State Route 7 Connector (SR 7 Conn.) is a 0.2 mi connector route of SR 7 that exists entirely within the west-central part of Peach County and travels completely within the city limits of Fort Valley. It is known locally as East Church Street.

SR 7 Conn. begins at an intersection with US 341/SR 7 (Oakland Heights Parkway) in the central part of Fort Valley. It travels due east to meet its eastern terminus, an intersection with SR 96 in the eastern part of the city.

In 1970, SR 7 Conn. was designated from US 341/SR 7 east of the city to SR 49 northeast of the city. In 1986, SR 96 was shifted eastward, truncating the easternmost part of the connector.

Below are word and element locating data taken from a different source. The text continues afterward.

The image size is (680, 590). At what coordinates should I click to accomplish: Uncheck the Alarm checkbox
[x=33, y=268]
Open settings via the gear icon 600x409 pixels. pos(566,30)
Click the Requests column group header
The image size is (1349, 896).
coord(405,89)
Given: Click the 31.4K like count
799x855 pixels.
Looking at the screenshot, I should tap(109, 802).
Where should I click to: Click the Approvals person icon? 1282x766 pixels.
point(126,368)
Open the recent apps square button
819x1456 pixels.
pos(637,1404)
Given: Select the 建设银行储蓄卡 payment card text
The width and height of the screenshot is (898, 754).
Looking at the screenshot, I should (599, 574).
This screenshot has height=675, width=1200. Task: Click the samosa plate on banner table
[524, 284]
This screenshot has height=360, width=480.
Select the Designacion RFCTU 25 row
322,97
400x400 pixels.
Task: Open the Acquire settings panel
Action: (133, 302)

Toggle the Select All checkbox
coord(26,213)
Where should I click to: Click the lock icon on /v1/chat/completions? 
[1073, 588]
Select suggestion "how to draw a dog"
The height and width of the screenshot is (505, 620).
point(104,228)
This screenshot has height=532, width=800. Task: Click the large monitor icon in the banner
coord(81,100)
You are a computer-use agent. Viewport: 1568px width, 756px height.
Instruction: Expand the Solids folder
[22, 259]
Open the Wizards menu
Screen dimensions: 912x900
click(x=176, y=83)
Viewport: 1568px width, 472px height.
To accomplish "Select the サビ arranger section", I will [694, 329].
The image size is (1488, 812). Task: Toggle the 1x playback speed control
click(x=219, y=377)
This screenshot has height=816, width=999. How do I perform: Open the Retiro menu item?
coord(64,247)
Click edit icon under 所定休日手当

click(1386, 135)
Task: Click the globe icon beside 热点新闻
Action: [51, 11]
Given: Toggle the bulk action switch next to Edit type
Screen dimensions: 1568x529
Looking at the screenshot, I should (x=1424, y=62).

| mi | km | Destinations | Notes |
| 0.0 | 0.0 | US 341 / SR 7 (Oakland Heights Parkway) – Perry, Roberta | Western terminus |
| 0.2 | 0.32 | SR 96 – Reynolds, Warner Robins | Eastern terminus |
1.000 mi = 1.609 km; 1.000 km = 0.621 mi

===Barnesville connector route===

State Route 7 Connector (SR 7 Conn.) was a connector route of SR 7 that existed in the northwestern part of Barnesville. Between June 1963 and the end of 1965, SR 333 was proposed to be extended on a path that functioned like a bypass. This extension was planned to extend south from the western part of Griffin, then south and southeast to US 41/SR 7 at Milner, then south-southeast and south-southwest to Aldora, and finally east-southeast to just south of Barnesville. In 1967, US 341/SR 7 in the Barnesville area was shifted southwest onto the southern part of this planned extension's path, along with SR 333. The former path of SR 7 northwest of Barnesville, on US 41, was redesignated as SR 7 Conn., while the rest of it was under construction. In 1985, SR 18 in the Barnesville area was rerouted to the northwest, replacing all of SR 7 Conn.